> [WORK INSTRUCTIONS]
Transcribe each line of the material exactly as it stands.

> [STUDY MATERIAL]

* * *

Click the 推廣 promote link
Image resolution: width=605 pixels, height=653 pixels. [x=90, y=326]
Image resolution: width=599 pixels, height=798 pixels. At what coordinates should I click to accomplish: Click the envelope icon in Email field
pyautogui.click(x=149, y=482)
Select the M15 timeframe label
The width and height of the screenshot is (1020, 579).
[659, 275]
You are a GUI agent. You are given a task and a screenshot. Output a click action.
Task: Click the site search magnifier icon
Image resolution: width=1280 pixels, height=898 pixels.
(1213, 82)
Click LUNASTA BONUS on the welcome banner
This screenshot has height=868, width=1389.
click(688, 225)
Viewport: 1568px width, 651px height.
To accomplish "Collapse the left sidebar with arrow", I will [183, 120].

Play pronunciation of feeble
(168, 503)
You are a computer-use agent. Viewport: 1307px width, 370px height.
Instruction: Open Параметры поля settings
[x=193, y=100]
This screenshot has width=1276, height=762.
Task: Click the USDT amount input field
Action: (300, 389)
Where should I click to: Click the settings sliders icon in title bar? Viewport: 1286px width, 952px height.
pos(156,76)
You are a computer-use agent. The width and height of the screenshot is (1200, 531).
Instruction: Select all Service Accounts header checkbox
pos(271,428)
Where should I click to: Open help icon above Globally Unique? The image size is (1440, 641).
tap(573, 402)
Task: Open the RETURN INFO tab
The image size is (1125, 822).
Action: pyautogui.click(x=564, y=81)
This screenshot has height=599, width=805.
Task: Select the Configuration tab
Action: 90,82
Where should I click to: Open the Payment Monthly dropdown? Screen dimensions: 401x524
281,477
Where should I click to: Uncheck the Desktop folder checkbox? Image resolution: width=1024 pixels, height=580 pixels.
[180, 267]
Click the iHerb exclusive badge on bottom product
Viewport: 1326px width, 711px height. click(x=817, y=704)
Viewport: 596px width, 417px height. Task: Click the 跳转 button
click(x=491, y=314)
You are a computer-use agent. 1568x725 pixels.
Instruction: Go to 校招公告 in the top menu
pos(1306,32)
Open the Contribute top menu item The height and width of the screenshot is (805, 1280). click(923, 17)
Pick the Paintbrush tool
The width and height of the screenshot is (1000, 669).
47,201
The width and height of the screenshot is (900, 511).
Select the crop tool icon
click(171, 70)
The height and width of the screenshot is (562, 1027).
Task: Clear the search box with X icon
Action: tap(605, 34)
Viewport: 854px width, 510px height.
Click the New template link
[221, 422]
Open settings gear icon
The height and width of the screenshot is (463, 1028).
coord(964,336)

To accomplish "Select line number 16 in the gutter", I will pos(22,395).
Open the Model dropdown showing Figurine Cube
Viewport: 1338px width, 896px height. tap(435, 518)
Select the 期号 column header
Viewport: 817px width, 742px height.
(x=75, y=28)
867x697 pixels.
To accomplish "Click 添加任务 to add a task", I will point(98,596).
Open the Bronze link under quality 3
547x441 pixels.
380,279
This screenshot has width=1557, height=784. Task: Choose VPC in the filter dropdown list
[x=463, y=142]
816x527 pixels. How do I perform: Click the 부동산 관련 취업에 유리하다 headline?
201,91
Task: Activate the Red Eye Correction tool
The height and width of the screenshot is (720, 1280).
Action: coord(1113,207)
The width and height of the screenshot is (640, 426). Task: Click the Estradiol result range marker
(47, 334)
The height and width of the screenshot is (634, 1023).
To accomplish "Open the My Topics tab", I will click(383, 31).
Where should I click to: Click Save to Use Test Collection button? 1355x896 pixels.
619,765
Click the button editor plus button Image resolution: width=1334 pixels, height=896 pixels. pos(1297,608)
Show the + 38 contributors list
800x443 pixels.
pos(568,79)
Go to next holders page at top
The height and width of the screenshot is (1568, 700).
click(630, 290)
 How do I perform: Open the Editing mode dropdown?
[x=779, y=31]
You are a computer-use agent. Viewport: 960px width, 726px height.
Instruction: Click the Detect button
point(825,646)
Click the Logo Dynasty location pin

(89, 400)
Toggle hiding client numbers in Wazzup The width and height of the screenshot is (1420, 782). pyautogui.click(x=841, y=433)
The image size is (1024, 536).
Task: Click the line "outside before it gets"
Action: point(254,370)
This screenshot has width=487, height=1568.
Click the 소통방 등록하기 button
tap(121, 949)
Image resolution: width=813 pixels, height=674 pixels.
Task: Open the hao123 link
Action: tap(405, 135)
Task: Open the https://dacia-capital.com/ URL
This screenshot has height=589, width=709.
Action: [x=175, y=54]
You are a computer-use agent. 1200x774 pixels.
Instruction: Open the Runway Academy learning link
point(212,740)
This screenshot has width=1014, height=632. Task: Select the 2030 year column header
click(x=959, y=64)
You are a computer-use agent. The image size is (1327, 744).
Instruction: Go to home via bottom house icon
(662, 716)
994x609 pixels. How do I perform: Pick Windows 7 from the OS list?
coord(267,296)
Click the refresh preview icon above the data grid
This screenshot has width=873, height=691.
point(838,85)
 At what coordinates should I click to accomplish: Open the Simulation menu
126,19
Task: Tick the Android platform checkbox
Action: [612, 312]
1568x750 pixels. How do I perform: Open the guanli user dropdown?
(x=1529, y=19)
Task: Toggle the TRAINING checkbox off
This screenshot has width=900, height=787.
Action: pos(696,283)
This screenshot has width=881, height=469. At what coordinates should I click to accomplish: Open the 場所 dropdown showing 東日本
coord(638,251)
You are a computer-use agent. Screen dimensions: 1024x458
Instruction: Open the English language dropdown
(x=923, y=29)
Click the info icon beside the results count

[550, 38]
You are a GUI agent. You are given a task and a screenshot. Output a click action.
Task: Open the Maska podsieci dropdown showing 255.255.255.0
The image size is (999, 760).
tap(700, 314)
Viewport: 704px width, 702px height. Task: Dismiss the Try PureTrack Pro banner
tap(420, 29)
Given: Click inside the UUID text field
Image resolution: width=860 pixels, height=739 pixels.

* * *

> [YOUR SOLUTION]
Click the 推廣 promote link
Image resolution: width=605 pixels, height=653 pixels. [x=90, y=326]
Image resolution: width=599 pixels, height=798 pixels. At what coordinates should I click to accomplish: Click the envelope icon in Email field
pyautogui.click(x=149, y=482)
Select the M15 timeframe label
The width and height of the screenshot is (1020, 579).
[659, 275]
You are a GUI agent. You are given a task and a screenshot. Output a click action.
Task: Click the site search magnifier icon
Image resolution: width=1280 pixels, height=898 pixels.
(1213, 82)
Click LUNASTA BONUS on the welcome banner
This screenshot has height=868, width=1389.
click(688, 225)
Viewport: 1568px width, 651px height.
To accomplish "Collapse the left sidebar with arrow", I will [183, 120].

Play pronunciation of feeble
(168, 503)
You are a computer-use agent. Viewport: 1307px width, 370px height.
Instruction: Open Параметры поля settings
[x=193, y=100]
This screenshot has width=1276, height=762.
Task: Click the USDT amount input field
Action: (300, 389)
Where should I click to: Click the settings sliders icon in title bar? Viewport: 1286px width, 952px height.
pos(156,76)
You are a computer-use agent. The width and height of the screenshot is (1200, 531).
Instruction: Select all Service Accounts header checkbox
pos(271,428)
Where should I click to: Open help icon above Globally Unique? The image size is (1440, 641).
tap(573, 402)
Task: Open the RETURN INFO tab
The image size is (1125, 822).
Action: pyautogui.click(x=564, y=81)
This screenshot has height=599, width=805.
Task: Select the Configuration tab
Action: 90,82
Where should I click to: Open the Payment Monthly dropdown? Screen dimensions: 401x524
281,477
Where should I click to: Uncheck the Desktop folder checkbox? Image resolution: width=1024 pixels, height=580 pixels.
[180, 267]
Click the iHerb exclusive badge on bottom product
Viewport: 1326px width, 711px height. click(x=817, y=704)
Viewport: 596px width, 417px height. Task: Click the 跳转 button
click(x=491, y=314)
You are a computer-use agent. 1568x725 pixels.
Instruction: Go to 校招公告 in the top menu
pos(1306,32)
Open the Contribute top menu item The height and width of the screenshot is (805, 1280). click(923, 17)
Pick the Paintbrush tool
The width and height of the screenshot is (1000, 669).
47,201
The width and height of the screenshot is (900, 511).
Select the crop tool icon
click(171, 70)
The height and width of the screenshot is (562, 1027).
Task: Clear the search box with X icon
Action: tap(605, 34)
Viewport: 854px width, 510px height.
Click the New template link
[221, 422]
Open settings gear icon
The height and width of the screenshot is (463, 1028).
coord(964,336)

To accomplish "Select line number 16 in the gutter", I will pos(22,395).
Open the Model dropdown showing Figurine Cube
Viewport: 1338px width, 896px height. tap(435, 518)
Select the 期号 column header
Viewport: 817px width, 742px height.
(x=75, y=28)
867x697 pixels.
To accomplish "Click 添加任务 to add a task", I will point(98,596).
Open the Bronze link under quality 3
547x441 pixels.
380,279
This screenshot has width=1557, height=784. Task: Choose VPC in the filter dropdown list
[x=463, y=142]
816x527 pixels. How do I perform: Click the 부동산 관련 취업에 유리하다 headline?
201,91
Task: Activate the Red Eye Correction tool
The height and width of the screenshot is (720, 1280).
Action: coord(1113,207)
The width and height of the screenshot is (640, 426). Task: Click the Estradiol result range marker
(47, 334)
The height and width of the screenshot is (634, 1023).
To accomplish "Open the My Topics tab", I will click(383, 31).
Where should I click to: Click Save to Use Test Collection button? 1355x896 pixels.
619,765
Click the button editor plus button Image resolution: width=1334 pixels, height=896 pixels. pos(1297,608)
Show the + 38 contributors list
800x443 pixels.
pos(568,79)
Go to next holders page at top
The height and width of the screenshot is (1568, 700).
click(630, 290)
 How do I perform: Open the Editing mode dropdown?
[x=779, y=31]
You are a computer-use agent. Viewport: 960px width, 726px height.
Instruction: Click the Detect button
point(825,646)
Click the Logo Dynasty location pin

(89, 400)
Toggle hiding client numbers in Wazzup The width and height of the screenshot is (1420, 782). pyautogui.click(x=841, y=433)
The image size is (1024, 536).
Task: Click the line "outside before it gets"
Action: point(254,370)
This screenshot has width=487, height=1568.
Click the 소통방 등록하기 button
tap(121, 949)
Image resolution: width=813 pixels, height=674 pixels.
Task: Open the hao123 link
Action: tap(405, 135)
Task: Open the https://dacia-capital.com/ URL
This screenshot has height=589, width=709.
Action: [x=175, y=54]
You are a computer-use agent. 1200x774 pixels.
Instruction: Open the Runway Academy learning link
point(212,740)
This screenshot has width=1014, height=632. Task: Select the 2030 year column header
click(x=959, y=64)
You are a computer-use agent. The image size is (1327, 744).
Instruction: Go to home via bottom house icon
(662, 716)
994x609 pixels. How do I perform: Pick Windows 7 from the OS list?
coord(267,296)
Click the refresh preview icon above the data grid
This screenshot has width=873, height=691.
point(838,85)
 At what coordinates should I click to accomplish: Open the Simulation menu
126,19
Task: Tick the Android platform checkbox
Action: [612, 312]
1568x750 pixels. How do I perform: Open the guanli user dropdown?
(x=1529, y=19)
Task: Toggle the TRAINING checkbox off
This screenshot has width=900, height=787.
Action: pos(696,283)
This screenshot has width=881, height=469. At what coordinates should I click to accomplish: Open the 場所 dropdown showing 東日本
coord(638,251)
You are a computer-use agent. Screen dimensions: 1024x458
Instruction: Open the English language dropdown
(x=923, y=29)
Click the info icon beside the results count

[550, 38]
You are a GUI agent. You are given a task and a screenshot. Output a click action.
Task: Open the Maska podsieci dropdown showing 255.255.255.0
The image size is (999, 760).
tap(700, 314)
Viewport: 704px width, 702px height. Task: Dismiss the Try PureTrack Pro banner
tap(420, 29)
Given: Click inside the UUID text field
Image resolution: width=860 pixels, height=739 pixels.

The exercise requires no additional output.